Gerangel um zweieinhalb Jahre Gabriel stoppt Vattenfall
05.05.2009, 18:27 UhrBundesumweltminister Sigmar Gabriel (SPD) hat es aufgrund von Sicherheitsbedenken abgelehnt, die Laufzeit des Kernkraftwerks Brunsbüttel zu verlängern. Brunsbüttel ist 32 Jahre alt und seit einem Störfall im Sommer 2007 vom Netz. Der Betreiber Vattenfall hatte sogenannte Reststrommengen vom Kernkraftwerk Krümmel auf Brunsbüttel übertragen wollen.
Ein Sicherheitsvergleich beider Anlagen habe ergeben, dass das AKW Brunsbüttel über "noch weniger Sicherheitsreserven" verfüge als der seit einem Transformatorbrand Mitte 2007 ebenfalls abgeschaltete Reaktor Krümmel, erklärte Gabriels Ministerium.
Mit der Strommengen-Übertragung wollte Vattenfall die Laufzeit des AKW Brunsbüttel um zweieinhalb Jahre verlängern. Krümmel war vor 25 Jahren ans Netz gegangen und ist damit jünger als die Anlage in Brunsbüttel, weshalb eine Strommengen-Übertragung laut Atomgesetz der Zustimmung des Ministeriums bedurft hätte. Vattenfall will den Bescheid dennoch "gerichtlich überprüfen lassen".
Es geht um Geld
Gabriel appellierte erneut an die Kernkraftwerksbetreiber, "endlich" seinen Vorschlag aufzugreifen, die ältesten deutschen Atomkraftwerke abzuschalten und deren noch vorhandene Produktionsrechte auf modernere Anlagen zu übertragen, statt den umgekehrten Weg zu gehen. Dafür sei nicht einmal eine behördliche Zustimmung nötig.

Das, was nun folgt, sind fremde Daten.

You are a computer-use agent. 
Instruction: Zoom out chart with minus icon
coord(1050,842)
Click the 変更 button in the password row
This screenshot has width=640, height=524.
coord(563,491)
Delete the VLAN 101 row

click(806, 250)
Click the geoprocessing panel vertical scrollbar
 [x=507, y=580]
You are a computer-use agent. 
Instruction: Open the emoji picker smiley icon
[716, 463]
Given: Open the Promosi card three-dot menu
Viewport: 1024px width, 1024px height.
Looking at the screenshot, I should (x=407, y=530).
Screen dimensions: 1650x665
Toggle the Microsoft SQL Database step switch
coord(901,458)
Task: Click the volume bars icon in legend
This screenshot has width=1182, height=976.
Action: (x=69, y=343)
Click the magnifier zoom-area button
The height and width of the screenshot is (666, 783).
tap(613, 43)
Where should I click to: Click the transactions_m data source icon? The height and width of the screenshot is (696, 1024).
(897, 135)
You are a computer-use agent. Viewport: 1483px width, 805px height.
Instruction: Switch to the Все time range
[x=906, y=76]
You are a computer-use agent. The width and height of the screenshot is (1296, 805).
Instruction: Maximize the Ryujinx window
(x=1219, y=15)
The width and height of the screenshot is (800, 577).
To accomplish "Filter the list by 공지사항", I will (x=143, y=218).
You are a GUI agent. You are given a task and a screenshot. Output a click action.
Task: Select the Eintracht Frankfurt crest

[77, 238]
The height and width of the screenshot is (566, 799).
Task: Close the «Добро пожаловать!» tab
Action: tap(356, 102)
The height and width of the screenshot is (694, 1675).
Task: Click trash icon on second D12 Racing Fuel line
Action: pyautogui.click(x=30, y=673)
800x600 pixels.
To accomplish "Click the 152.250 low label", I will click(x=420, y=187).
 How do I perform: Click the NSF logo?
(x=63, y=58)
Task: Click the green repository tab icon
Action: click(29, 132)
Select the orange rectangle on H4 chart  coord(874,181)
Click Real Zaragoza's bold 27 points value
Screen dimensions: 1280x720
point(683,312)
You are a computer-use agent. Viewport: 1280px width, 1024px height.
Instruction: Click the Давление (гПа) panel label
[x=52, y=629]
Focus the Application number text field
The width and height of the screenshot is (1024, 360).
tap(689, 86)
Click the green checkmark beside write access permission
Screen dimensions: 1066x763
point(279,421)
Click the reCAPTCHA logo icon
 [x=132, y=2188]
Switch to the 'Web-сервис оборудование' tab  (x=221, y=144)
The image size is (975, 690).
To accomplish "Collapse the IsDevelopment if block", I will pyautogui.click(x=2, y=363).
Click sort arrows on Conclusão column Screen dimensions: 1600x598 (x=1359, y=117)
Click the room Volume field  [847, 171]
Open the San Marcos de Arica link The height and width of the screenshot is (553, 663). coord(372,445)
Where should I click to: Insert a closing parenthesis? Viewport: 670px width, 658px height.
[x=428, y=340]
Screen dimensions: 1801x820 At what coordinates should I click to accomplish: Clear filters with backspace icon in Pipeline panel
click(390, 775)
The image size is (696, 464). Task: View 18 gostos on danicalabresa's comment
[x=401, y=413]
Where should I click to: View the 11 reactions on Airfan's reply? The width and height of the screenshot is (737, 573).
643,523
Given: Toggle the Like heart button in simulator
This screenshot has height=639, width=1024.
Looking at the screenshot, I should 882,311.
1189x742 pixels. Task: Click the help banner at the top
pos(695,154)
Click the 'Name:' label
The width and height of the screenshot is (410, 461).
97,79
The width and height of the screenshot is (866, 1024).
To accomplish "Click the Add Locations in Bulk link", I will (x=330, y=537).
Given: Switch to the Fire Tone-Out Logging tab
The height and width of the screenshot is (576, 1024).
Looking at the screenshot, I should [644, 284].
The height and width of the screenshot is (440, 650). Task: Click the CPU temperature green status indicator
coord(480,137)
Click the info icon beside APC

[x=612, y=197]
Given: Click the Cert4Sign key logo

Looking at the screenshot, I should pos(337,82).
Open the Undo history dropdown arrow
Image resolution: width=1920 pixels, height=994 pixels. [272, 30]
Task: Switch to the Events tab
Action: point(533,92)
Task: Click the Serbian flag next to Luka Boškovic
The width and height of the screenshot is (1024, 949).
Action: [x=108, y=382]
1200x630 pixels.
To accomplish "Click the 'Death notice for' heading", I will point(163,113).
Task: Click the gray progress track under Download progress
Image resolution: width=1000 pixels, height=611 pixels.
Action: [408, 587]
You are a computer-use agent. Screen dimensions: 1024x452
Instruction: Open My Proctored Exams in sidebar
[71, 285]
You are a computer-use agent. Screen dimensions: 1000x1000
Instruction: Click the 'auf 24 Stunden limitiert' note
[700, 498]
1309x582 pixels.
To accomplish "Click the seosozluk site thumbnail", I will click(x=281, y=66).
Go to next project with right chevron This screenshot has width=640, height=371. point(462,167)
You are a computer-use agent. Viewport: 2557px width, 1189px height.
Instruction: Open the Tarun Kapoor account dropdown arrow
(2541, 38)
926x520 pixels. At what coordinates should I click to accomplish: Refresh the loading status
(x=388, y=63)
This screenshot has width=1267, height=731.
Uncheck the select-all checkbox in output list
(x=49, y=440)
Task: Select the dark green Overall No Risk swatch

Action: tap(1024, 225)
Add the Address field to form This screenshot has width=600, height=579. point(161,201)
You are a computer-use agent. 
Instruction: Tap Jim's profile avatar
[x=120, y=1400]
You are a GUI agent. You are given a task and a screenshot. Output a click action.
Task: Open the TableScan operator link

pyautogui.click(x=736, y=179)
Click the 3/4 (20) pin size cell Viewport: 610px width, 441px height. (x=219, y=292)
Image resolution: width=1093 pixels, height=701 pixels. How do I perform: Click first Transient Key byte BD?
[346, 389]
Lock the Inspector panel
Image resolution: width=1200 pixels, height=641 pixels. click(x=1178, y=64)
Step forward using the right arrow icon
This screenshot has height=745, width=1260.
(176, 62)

Die Kernkraftbetreiber RWE, Eon, Vattenfall und EnBW lehnen dies ab. Atomkraftgegner werden den Betreibern vor, mit diesem Vorgehen den Atomkonsens aus dem Jahr 2000 aufgekündigt zu haben. Die Stromkonzerne setzen darauf, mit einer Regierung aus Union und FDP den Ausstiegsbeschluss kippen zu können. Mit den teils mehr als 30 Jahre alten und steuerlich längst abgeschriebenen vier Atomkraftwerken wird weiter billigst Strom produziert - und teuer verkauft.
Brunsbüttel über die Wahl gerettet
Das Atomgesetz bemisst die Laufzeit für jedes deutsche Atomkraftwerk nach der Strommenge, die es bis zu seinem endgültigen Abschalten noch erzeugen darf. Der Meiler Brunsbüttel hat laut Vattenfall noch Reststrommengen für etwa zwei Jahre.
Technische Mängel haben Vattenfall mehrfach gezwungen, die Termine für das Wiederanfahren von Brunsbüttel zu verschieben. Für Vattenfall nicht unbedingt ein Nachteil: Brunsbüttel hätte eigentlich 2009 vom Netz gehen sollen. Da der Meiler abgeschaltet ist, hat sich seine Restlaufzeit automatisch verlängert - bis in die nächste Legislaturperiode hinein. Ein aktueller Termin liegt dem zuständigen Sozialministerium in Kiel derzeit nicht vor.
Noch 17 AKWs am Netz
In Deutschland sind noch 17 Kernkraftwerke am Netz. Sie dürfen gemäß Atomausstieg jeweils noch eine bestimmte Menge Strom produzieren, dann werden sie abgeschaltet. Vom Netz gingen bereits Stade im November 2003 und Obrigheim im Mai 2005. Der Meiler in Mülheim-Kärlich wurde schon 1988 abgeschaltet. Laut Bundesumweltministerium müssten im kommenden Jahr die Meiler Biblis A, Neckarwestheim 1 und Biblis B abgeschaltet werden. Bis zum Ende der kommenden Legislaturperiode sollten Brunsbüttel, Isar 1, Unterweser und Philippsburg 1 abgeschaltet werden. Dann wären noch zehn Kernkraftwerke am Netz. 2022 soll laut Umweltministerium mit Neckarwestheim das letzte deutsche Kernkraftwerk abgeschaltet werden.